L'administration centrale du département des Côtes-du-Nord.

Arrêté de déclarer et déclare nulle et de nul effet les consignations faites à la caisse du receveur du district de Pontrieux, la première faite par le citoyen Le Goff, le 12 prairial an III afin de franchissement de 315 francs de rente qu'il reconnaissait devoir au même Denis du Porzou, tant comme frauduleuses et insuffisantes que nulles dans la forme, comme contraires aux dispositions de l'art. 4 du décret du 10 juillet 1793.

Autorise le citoyen Denis à faire contraindre par les voies légales lesdits Le Goff et Etienne au payement des arrérages des dites rentes échues tant avant que depuis les dites consignations, sauf auxdits Le Goff et Etienne à se pourvoir vers le Gouverne­ment en restitution des sommes par eux consignées.

(Cet arrêté dont l'iniquité est flagrante devait être annulé par décret impérial du 23 avril 1807 qui déclarait les remboursements valables).

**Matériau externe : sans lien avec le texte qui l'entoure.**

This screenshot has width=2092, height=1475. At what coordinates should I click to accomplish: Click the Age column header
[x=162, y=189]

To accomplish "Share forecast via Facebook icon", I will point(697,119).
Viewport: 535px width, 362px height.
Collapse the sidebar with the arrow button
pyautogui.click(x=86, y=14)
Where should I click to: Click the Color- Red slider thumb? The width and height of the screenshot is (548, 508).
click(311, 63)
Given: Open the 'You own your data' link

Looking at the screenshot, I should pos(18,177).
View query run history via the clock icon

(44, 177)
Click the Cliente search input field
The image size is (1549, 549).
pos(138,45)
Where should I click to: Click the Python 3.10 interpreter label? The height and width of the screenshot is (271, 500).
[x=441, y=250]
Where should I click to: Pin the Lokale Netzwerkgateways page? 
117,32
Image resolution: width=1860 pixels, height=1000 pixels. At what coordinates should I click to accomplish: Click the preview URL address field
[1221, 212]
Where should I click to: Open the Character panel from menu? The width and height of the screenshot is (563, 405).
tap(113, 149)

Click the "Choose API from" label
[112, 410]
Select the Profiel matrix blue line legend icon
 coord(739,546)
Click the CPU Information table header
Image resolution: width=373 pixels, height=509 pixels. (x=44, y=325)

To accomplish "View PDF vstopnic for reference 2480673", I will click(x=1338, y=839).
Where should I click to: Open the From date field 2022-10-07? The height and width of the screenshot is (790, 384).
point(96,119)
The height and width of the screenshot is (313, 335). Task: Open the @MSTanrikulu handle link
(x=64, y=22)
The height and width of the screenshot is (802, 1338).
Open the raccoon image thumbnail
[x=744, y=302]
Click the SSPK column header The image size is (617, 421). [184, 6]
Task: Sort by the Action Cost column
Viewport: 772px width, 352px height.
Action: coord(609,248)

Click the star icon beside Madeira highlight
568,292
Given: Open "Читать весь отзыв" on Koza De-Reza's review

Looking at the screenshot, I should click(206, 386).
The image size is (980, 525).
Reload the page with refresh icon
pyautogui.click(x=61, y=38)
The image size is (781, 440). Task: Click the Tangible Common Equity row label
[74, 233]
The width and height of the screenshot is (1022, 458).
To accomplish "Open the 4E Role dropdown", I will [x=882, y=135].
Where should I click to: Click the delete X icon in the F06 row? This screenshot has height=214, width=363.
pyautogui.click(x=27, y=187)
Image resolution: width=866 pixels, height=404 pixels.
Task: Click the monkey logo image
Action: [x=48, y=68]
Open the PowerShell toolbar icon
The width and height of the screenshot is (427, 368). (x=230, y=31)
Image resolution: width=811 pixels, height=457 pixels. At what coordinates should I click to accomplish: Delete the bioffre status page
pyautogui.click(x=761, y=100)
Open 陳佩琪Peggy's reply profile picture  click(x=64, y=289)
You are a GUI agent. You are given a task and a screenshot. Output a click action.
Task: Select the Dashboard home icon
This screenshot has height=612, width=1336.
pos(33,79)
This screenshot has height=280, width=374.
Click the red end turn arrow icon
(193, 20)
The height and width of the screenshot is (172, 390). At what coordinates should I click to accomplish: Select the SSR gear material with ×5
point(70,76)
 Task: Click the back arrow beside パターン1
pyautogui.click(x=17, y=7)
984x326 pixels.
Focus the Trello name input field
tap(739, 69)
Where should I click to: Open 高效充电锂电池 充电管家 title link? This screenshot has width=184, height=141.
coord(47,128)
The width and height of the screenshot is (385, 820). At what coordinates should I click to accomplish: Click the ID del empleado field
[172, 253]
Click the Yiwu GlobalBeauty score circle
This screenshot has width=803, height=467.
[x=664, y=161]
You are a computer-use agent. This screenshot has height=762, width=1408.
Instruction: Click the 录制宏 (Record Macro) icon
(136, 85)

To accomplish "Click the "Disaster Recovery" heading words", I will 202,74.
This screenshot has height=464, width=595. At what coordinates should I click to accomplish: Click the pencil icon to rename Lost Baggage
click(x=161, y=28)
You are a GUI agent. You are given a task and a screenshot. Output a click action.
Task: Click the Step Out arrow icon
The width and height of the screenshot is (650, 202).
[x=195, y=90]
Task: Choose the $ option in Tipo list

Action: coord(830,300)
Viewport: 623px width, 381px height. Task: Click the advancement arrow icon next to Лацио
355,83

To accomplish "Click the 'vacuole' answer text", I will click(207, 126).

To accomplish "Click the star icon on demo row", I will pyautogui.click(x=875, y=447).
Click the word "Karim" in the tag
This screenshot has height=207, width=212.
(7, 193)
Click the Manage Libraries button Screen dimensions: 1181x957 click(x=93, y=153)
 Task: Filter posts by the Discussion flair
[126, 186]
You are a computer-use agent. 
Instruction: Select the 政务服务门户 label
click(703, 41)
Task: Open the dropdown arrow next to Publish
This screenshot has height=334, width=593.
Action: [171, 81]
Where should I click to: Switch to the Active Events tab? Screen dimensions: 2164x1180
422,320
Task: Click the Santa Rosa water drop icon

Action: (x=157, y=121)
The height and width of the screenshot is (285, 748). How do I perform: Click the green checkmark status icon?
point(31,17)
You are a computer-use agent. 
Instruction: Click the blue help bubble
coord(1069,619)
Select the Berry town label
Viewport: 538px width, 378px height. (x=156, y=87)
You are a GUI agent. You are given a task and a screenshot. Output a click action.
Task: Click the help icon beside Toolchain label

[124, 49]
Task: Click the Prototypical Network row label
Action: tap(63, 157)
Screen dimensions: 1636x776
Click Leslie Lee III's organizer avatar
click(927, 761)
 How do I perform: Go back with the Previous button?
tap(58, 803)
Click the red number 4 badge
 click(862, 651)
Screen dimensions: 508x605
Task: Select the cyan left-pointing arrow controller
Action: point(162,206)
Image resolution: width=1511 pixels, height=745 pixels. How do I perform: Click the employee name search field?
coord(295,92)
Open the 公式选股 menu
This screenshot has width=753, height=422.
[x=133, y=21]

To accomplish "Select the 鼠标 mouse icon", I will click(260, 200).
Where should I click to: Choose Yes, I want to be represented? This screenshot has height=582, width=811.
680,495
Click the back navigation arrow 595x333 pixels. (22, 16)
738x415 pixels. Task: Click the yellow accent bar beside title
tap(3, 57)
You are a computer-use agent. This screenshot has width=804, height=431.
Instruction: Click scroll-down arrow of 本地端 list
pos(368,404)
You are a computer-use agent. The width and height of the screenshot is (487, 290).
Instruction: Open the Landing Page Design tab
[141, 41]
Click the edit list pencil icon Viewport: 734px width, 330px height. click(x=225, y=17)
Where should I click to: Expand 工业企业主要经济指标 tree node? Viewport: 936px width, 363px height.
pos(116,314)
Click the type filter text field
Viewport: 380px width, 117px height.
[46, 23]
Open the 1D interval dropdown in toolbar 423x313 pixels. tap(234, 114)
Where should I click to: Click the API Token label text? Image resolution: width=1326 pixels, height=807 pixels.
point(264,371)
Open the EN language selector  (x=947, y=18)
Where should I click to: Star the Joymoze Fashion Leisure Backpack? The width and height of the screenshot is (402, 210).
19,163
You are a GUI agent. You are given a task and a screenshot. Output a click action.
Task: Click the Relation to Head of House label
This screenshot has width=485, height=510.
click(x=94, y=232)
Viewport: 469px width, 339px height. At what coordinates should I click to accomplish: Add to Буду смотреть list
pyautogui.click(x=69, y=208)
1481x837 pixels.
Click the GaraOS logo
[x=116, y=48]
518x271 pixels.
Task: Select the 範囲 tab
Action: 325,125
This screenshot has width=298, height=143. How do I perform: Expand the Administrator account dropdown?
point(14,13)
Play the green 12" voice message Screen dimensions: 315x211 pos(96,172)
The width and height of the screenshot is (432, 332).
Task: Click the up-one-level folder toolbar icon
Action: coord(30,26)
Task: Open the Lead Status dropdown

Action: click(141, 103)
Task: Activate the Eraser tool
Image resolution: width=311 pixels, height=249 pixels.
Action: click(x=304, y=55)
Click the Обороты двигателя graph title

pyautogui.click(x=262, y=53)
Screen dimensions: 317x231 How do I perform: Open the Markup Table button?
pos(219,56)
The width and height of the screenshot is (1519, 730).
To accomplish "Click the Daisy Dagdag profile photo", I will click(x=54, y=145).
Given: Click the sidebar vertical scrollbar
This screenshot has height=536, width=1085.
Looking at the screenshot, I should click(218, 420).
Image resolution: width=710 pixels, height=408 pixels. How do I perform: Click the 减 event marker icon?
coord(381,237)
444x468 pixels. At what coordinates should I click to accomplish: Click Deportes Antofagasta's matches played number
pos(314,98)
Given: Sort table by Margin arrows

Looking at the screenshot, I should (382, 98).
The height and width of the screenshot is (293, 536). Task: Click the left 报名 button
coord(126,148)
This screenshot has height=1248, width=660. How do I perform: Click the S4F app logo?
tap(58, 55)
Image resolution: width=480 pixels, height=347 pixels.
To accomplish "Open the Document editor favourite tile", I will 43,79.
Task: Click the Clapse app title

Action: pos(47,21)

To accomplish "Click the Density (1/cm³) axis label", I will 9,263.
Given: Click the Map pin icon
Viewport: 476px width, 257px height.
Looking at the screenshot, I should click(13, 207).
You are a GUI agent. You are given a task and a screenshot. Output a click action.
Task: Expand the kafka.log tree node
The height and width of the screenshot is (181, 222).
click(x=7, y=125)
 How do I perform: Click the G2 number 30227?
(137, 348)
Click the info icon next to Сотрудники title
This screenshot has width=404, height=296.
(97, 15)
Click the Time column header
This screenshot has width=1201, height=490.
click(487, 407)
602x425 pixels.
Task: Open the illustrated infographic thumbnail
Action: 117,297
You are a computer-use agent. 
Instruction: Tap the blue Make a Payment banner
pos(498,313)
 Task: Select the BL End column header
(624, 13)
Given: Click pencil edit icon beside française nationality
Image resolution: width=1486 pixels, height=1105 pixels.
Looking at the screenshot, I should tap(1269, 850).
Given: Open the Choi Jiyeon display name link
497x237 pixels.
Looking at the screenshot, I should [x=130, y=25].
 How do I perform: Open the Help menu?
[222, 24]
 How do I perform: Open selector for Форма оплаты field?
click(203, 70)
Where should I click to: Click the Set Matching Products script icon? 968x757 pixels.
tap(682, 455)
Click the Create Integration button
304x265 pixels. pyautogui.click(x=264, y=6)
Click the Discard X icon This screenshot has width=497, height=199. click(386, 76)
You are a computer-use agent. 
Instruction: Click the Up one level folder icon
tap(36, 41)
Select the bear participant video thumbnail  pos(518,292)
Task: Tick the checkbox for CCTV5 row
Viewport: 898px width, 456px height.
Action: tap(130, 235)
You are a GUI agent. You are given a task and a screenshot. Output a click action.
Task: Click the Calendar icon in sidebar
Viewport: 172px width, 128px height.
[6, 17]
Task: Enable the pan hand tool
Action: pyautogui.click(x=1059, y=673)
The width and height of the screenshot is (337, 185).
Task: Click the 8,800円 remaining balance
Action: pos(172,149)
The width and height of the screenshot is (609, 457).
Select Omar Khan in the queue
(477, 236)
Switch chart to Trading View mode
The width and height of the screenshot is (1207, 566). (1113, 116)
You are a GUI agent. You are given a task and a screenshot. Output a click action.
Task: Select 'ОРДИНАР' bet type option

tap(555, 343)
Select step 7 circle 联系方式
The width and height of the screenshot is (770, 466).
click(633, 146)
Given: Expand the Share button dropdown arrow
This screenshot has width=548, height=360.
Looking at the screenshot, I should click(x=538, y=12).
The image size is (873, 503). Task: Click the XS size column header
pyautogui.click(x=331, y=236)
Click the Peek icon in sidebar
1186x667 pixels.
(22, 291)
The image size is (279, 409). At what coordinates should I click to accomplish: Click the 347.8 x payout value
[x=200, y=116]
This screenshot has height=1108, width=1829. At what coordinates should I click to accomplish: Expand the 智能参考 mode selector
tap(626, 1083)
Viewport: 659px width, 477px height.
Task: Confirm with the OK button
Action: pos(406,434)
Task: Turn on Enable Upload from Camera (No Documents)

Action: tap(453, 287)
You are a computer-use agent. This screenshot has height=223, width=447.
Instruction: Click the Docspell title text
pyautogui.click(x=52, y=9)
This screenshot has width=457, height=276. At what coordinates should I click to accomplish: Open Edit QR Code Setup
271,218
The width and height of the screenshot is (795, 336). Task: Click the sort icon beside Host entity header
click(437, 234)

Arrêté du Préfet des Côtes-du-Nord
(le 11 septembre 1807).

Vu la pétition de Jean Etienne représenté par François Etienne, son fils, et de Pierre Le Goff agissant pour lui et consorts tendant à ce qu'il soit déclaré qu'ils sont respectivement propriétaires des fonds de la ferme Lafargue en Ploëzal et de celle du petit Kergavet en la commune de Saint-Clet, ci-devant jouies à domaine congéable sous le sieur Pierre Denis du Porzou père d'émigré, et dont les remboursements des rentes par eux effectuées les 12 prairial et 15 messidor an III, ont été confirmés par décret impérial du 23 avril dernier.

Requérant au besoin que la contestation élevée aujourd'hui par le sieur du Porzou qui prétend néanmoins à la propriété foncière des lieux de Lafargue et de Kergavet soit évoquée à la Préfecture et ne puisse être jugée par les tribunaux.

Vu, au soutien de la pétition copie du décret impérial susdaté, bordereau de créances, inscrit au bureau des hypothèques à Guin­gamp, le 1er juin ; procuration du 12 du même mois enregistré à Pontrieux, le 1er juin ; procuration du 12 du même mois enregistré à Pontrieux le dit jour pour un franc dix centimes, actes de procédure des 13, 17 et 25 juin, 28, 29 août et 1er septembre présent mois, les trois premiers enregistrés à Tréguier les mêmes jours, 13, 17 et 25.

Le Préfet des Côtes-du-Nord (Jean-Pierre Boulle),

Considérant que le décret impérial du 23 avril 1807 dispose que les remboursements sousmentionnés sont déclarés valables et avoir opéré extinction des rentes convenancières dont il s'agit et que le sieur du Porzou sera indemnisé du déficit, résultant pour son lot, de l'extinction des dites rentes : 1° Par l'abandon qui lui sera fait des objets de la valeur de 4.004 francs que le domaine a eu pour son lot de partage, s'il n'en a pas été disposé ; 2° Par une liquidation d'après la loi du 24 frimaire an VI, soit du surplus de ce qui lui serait dû, soit du tout, si les biens de (la) valeur de 4.004 francs ne sont plus dans les mains du domaine.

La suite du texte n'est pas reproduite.